While the earth remains....
After all the hullabaloo and build up to welcoming in a fresh-faced, brand new year, already 1/12 of it has just about slipped by. Like the raising of a houseful of children, time moves slow day by day, but at the speed of light when I look back.
To say January has brought with it an abundance of snow would be putting it mildly. White mounds of it tower all around us, piled up on itself til there's nowhere left to go. And yet it still comes down. Most of us were giddy as kids when it started up, back in November. Now the only ones still singing its praise are those earning double-time pay, trying to keep the roads clear.
Tonight I'm snug inside. Inside where it's almost time to turn back the covers and snuggle into my warm bed. Outside is a snow globe of winter wonderland, complete with miniature evergreen trees, and the glow of lamplight casting a shimmer on icy streets and sidewalks. Looking out on this albeit lovely scene, I'm thankful to be this side of the window where it's warm.
Days that run into more days of the same, months of the same, make me wonder - will spring ever come again? It will. One cold, wintry day at a time won't seem fast, but when I blink and turn around, a couple of months will have slipped by. Trees will be shamelessly showing off their brand new yellow-green baby leaves. Daffodils and such will be bravely poking their heads up through the quite possibly still frozen ground, checking to see if it's safe to come out. Red-breasted robins will be doing their courting dances on the lawns. Soon mom and dad will be darting back and forth, heads cocked to the ground, listening for the sound of fat worms below. They'll snatch them up in their beaks and deliver them into nests overhead, where their bald, hungry babies wait. Spring will come.

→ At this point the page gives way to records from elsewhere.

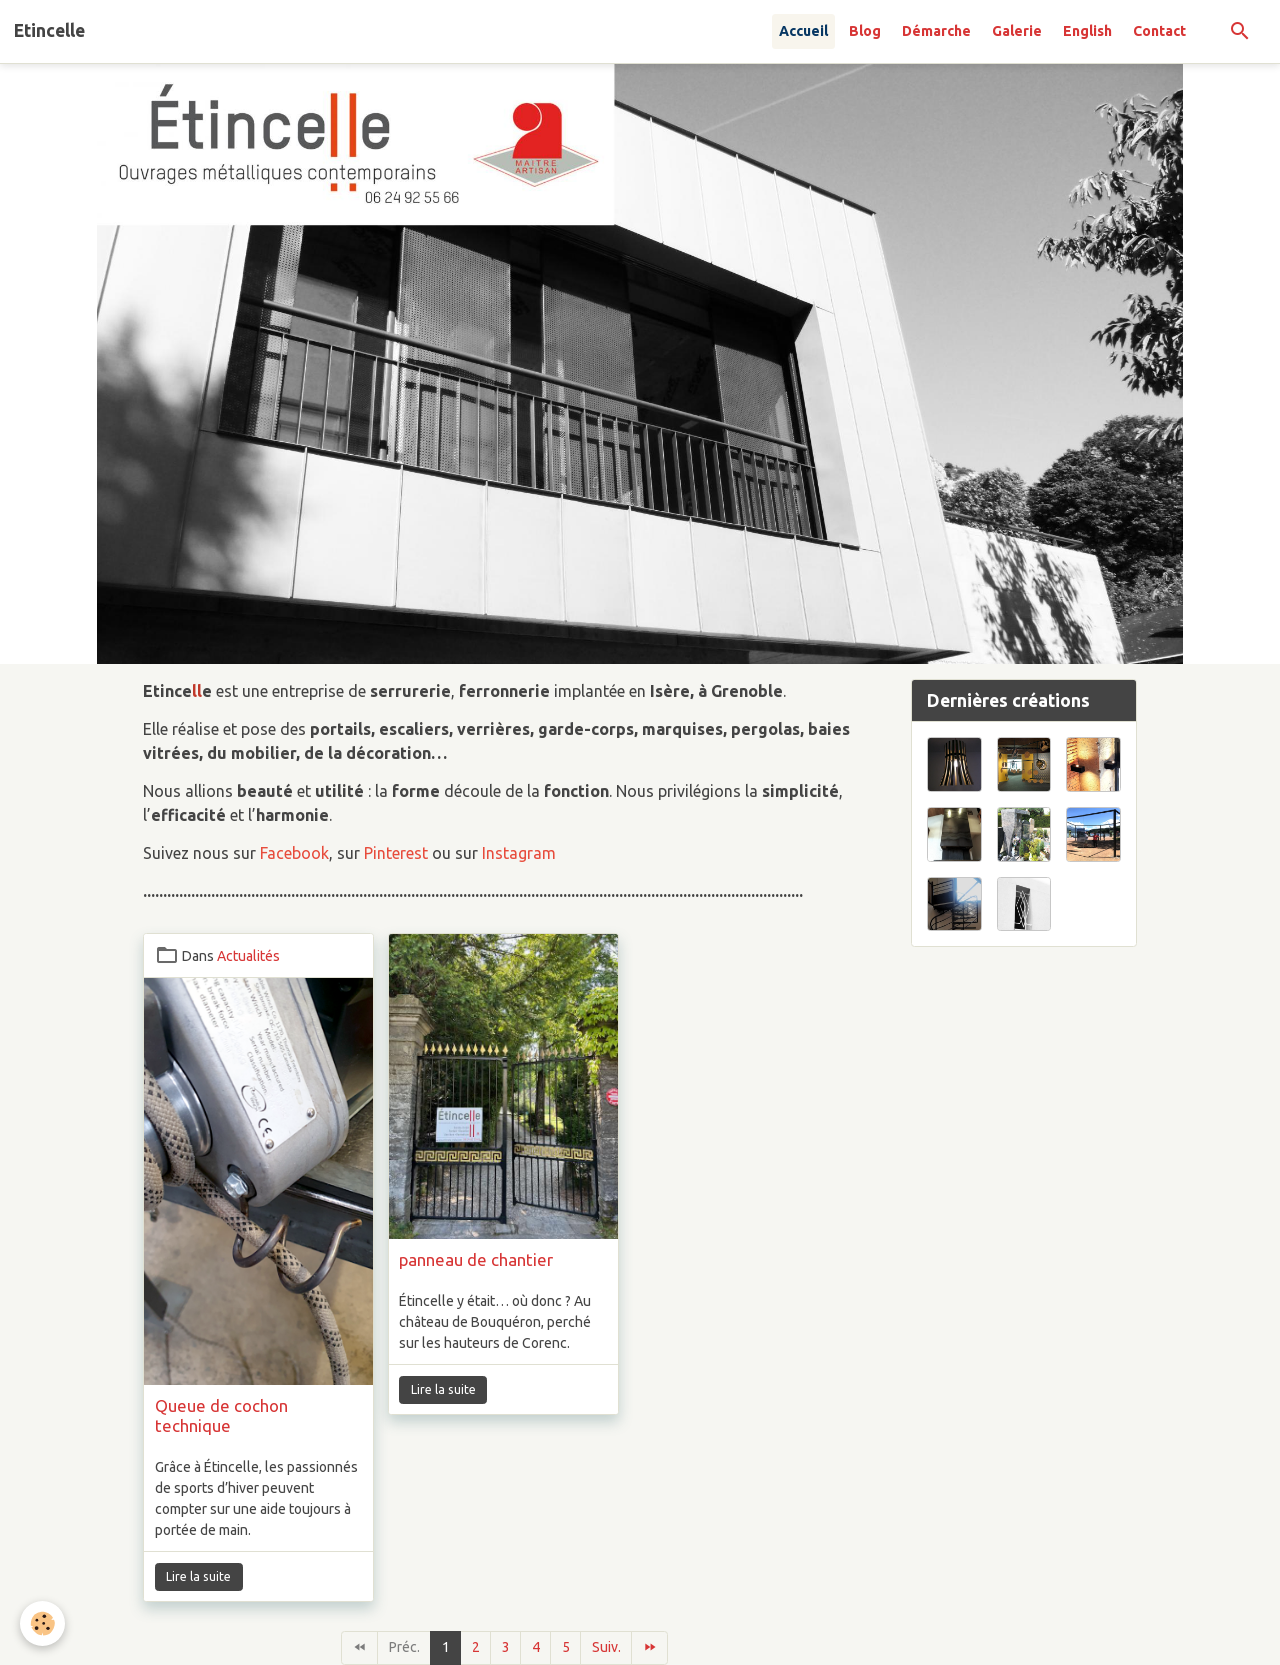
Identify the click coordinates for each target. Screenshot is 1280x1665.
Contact (1159, 31)
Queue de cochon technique (221, 1415)
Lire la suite (198, 1576)
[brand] (49, 31)
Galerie (1017, 31)
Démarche (936, 31)
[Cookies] (42, 1623)
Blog (865, 31)
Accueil (803, 31)
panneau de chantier (476, 1259)
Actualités (248, 956)
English (1087, 31)
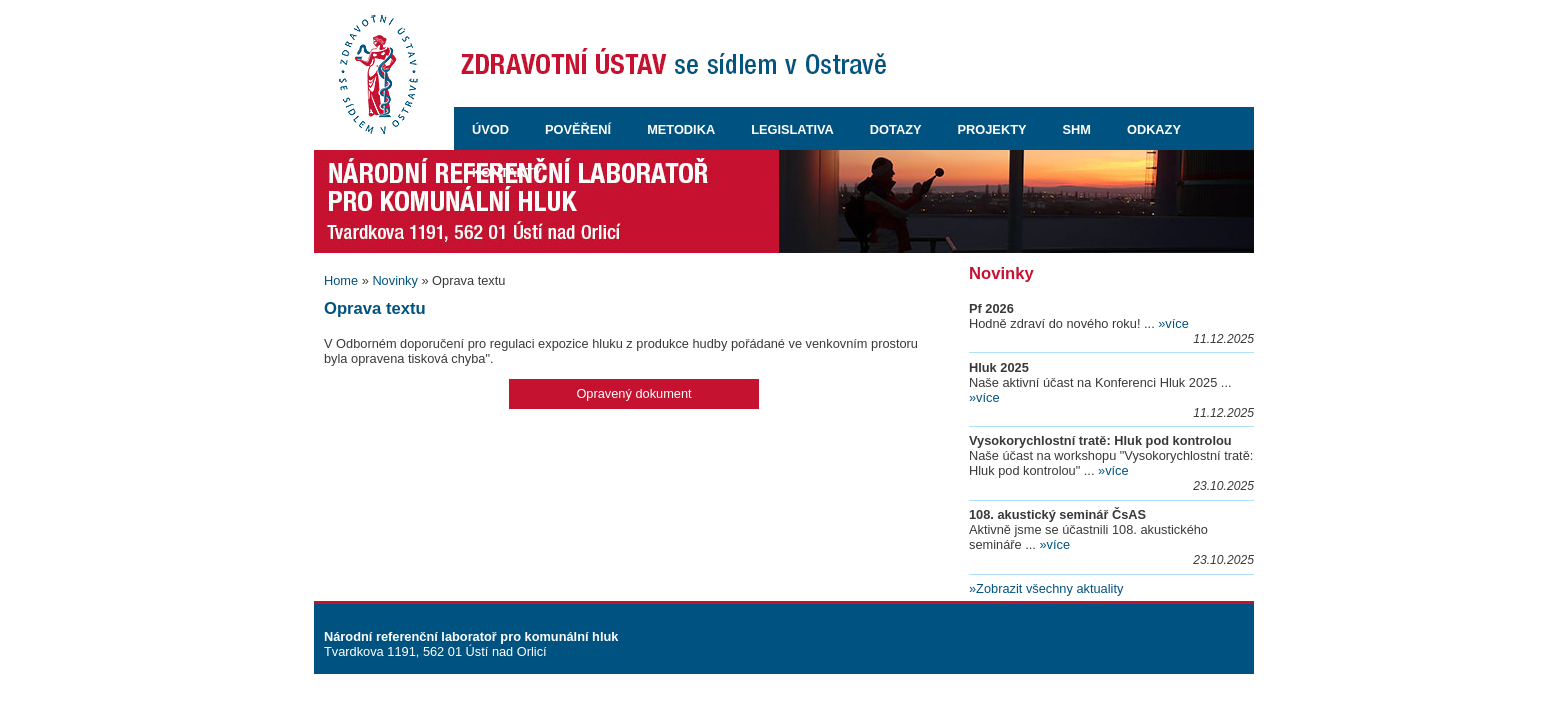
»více (1173, 323)
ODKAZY (1154, 129)
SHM (1077, 129)
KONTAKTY (507, 172)
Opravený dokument (633, 393)
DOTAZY (896, 129)
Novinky (395, 280)
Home (341, 280)
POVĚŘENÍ (578, 129)
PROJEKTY (992, 129)
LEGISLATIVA (792, 129)
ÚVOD (490, 129)
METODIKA (681, 129)
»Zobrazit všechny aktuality (1046, 588)
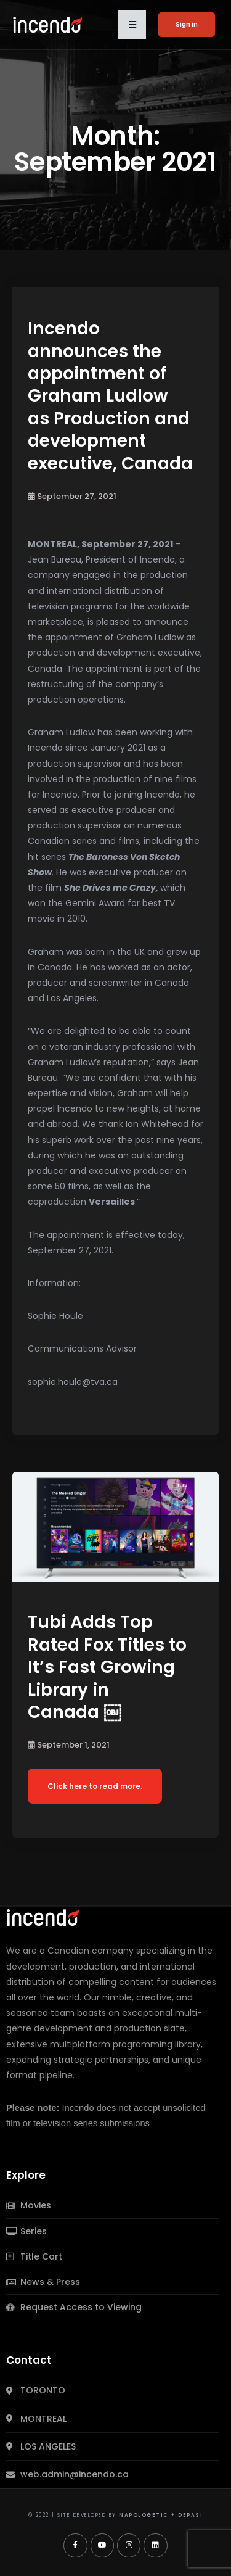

In the meantime, I get to choose to embrace this waiting. This time of snow and grey skies and a sometimes forced slower pace. A time of soups and muffins filled with melted chocolate chips. A time of old movies and Netflix, of the knitting of scarves and, of course, the reading of books. I get to choose to embrace the time of year when nightstands are piled precariously high with pages waiting to be savored. Soon spring will call me outdoors into more activities, and the pile on the nightstand will whittle down to something more reasonable looking.
So just for now, I'm choosing to say "Thank you, God", for the quietness of winter, with snow and cold and soups bubbling away on back burners, and full knitting needles, and books to curl up with, and such. Thank you it's too cold and nasty, and just too much trouble some days, to venture out and about. Thank you that I'm forced to stay this side of the window and gaze down on how lovely a slower pace can be.
And for those moments when I lose perspective, when the slowing down feels forced and everything in me fights it, when I dwell instead on slushy streets hard to maneuver, high utility bills, the necessity of pulling on jackets and boots and gloves and caps and salt for sidewalks, than you for the promise of spring, with dancing robins, baby leaves and cold-headed daffodils, waiting just around the corner.